U.S. Probes Claim That Lab Falsified Data on Pesticides


The Environmental Protection Agency and the Justice Department are investigating charges that a Texas laboratory falsified data used to determine the amounts of pesticide residues that remain on food products, the EPA announced Friday.

EPA officials said they began the investigation after pesticide manufacturers that had hired Craven Laboratories of Austin, Tex., expressed concern to them last summer that the lab was manipulating data used to determine pesticide residues on grocery products.

Those reports, along with results of a scheduled EPA inspection of the laboratory in September, led to a criminal investigation by the EPA and the Justice Department, Linda Fisher, an EPA assistant administrator, said. However, the Justice Department would not comment on whether it was investigating the firm.
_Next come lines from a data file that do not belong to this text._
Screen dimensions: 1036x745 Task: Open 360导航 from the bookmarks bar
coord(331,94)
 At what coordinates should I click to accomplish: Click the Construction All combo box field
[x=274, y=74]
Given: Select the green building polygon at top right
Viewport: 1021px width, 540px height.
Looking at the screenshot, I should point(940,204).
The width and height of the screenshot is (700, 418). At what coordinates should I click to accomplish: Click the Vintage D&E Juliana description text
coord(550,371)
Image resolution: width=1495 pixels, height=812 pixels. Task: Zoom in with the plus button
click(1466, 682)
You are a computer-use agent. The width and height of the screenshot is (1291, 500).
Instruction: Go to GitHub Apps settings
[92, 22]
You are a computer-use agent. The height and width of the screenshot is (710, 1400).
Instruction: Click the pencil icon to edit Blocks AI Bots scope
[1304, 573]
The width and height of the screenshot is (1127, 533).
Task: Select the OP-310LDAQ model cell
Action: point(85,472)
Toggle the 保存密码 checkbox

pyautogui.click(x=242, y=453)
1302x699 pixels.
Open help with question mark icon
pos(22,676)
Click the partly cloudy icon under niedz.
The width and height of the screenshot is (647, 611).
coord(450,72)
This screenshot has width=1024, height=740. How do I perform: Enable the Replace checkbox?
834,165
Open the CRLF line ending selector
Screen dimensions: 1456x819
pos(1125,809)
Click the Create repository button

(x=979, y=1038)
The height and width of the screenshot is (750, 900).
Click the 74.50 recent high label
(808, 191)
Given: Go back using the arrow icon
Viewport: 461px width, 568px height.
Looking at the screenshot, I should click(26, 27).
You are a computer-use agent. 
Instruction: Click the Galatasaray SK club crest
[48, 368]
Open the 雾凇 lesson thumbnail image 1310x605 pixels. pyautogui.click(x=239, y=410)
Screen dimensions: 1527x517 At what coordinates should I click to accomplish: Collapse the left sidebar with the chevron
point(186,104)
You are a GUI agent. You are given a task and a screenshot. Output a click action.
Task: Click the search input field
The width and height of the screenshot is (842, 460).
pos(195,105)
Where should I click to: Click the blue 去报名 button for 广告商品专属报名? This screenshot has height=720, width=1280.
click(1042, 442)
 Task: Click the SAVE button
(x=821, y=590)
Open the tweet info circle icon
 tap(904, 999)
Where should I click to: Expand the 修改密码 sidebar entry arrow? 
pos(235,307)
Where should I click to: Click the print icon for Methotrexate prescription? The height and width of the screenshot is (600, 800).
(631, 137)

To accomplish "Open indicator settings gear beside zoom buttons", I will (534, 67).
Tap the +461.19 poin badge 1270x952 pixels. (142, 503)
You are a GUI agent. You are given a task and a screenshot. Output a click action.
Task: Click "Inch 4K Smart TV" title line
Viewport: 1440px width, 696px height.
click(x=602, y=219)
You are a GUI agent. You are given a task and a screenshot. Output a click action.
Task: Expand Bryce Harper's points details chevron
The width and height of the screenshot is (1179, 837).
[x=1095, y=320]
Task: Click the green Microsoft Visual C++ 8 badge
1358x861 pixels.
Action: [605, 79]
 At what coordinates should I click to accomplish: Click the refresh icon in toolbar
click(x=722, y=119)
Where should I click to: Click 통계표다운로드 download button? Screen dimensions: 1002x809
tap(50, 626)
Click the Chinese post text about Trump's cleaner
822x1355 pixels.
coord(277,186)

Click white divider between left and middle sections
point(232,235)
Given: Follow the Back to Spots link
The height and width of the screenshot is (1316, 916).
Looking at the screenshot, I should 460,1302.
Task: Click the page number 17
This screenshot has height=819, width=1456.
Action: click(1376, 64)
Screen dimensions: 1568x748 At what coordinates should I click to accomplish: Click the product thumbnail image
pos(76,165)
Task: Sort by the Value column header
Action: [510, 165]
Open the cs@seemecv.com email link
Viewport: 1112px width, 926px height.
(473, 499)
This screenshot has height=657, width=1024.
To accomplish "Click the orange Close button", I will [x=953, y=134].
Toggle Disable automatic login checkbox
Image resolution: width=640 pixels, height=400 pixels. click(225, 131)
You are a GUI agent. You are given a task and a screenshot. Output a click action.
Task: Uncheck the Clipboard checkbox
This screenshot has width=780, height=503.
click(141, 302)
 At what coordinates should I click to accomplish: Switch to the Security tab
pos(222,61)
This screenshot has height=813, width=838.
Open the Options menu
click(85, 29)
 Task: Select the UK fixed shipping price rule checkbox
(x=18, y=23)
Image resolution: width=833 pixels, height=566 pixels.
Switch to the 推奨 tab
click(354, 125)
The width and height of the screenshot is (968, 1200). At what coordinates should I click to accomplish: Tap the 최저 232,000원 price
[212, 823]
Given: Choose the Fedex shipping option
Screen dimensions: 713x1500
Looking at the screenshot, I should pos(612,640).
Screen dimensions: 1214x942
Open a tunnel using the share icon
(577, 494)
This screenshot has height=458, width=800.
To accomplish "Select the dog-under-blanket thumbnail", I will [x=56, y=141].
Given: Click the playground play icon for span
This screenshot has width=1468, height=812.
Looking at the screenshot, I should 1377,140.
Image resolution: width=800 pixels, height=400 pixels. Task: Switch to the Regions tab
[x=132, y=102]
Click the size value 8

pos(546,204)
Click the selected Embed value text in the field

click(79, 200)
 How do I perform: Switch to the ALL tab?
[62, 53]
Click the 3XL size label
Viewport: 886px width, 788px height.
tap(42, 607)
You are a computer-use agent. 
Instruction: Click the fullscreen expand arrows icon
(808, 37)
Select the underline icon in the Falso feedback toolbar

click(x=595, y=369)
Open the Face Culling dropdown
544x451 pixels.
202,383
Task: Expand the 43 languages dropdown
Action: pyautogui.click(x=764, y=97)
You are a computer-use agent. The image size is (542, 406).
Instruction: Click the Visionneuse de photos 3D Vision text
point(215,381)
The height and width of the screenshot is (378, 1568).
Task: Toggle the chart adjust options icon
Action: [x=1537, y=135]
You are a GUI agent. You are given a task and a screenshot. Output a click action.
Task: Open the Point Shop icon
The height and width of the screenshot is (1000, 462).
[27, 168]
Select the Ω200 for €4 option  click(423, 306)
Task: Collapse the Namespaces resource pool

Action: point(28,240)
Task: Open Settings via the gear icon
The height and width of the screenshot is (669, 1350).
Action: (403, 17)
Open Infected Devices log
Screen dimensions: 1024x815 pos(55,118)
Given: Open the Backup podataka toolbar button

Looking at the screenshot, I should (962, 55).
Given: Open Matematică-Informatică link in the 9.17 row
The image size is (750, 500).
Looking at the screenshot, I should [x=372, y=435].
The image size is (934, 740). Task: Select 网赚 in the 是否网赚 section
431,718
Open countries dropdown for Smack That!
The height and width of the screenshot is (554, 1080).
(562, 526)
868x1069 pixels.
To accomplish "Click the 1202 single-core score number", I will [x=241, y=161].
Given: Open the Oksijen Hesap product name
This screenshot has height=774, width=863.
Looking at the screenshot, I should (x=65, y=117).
EPA officials refused to disclose the specific allegations against Craven. However, they said the issue was whether the alleged manipulation might have unduly minimized the health risks posed by certain pesticides.

The EPA has identified 17 pesticides manufactured by 11 companies as being involved in the possibly fraudulent data. They include several varieties of EBDC, or ethylene bisdithiocarbamate, a fungicide that the EPA is in the process of banning from use on most food crops because of cancer risks.


Despite their concerns about the test results, EPA officials said they do not believe that consumers or the environment suffered any ill effects as a result of the alleged falsifications by Craven.

However, environmentalists disagreed with that.

“Depending on the data falsified, products that are more hazardous than previously thought could be entering the food chain and the environment and putting humans and wildlife at higher risks,” said Sandra Marquardt of Greenpeace.

Jay Feldman of the National Coalition Against the Misuse of Pesticides, argued that the pesticides involved ought to be banned until new residue studies are completed.

The EPA has identified more than a hundred studies performed by Craven that have been submitted to the department since the lab was opened in 1975.

Vida Federighi of the California Department of Food and Agriculture said the department has identified at least 41 studies performed by Craven that were submitted to the state agency for environmental impact testing. The department believes that it also received residue studies conducted by Craven and is continuing its investigation.

A Craven Labs employee said that company officers were not available for comment Friday afternoon.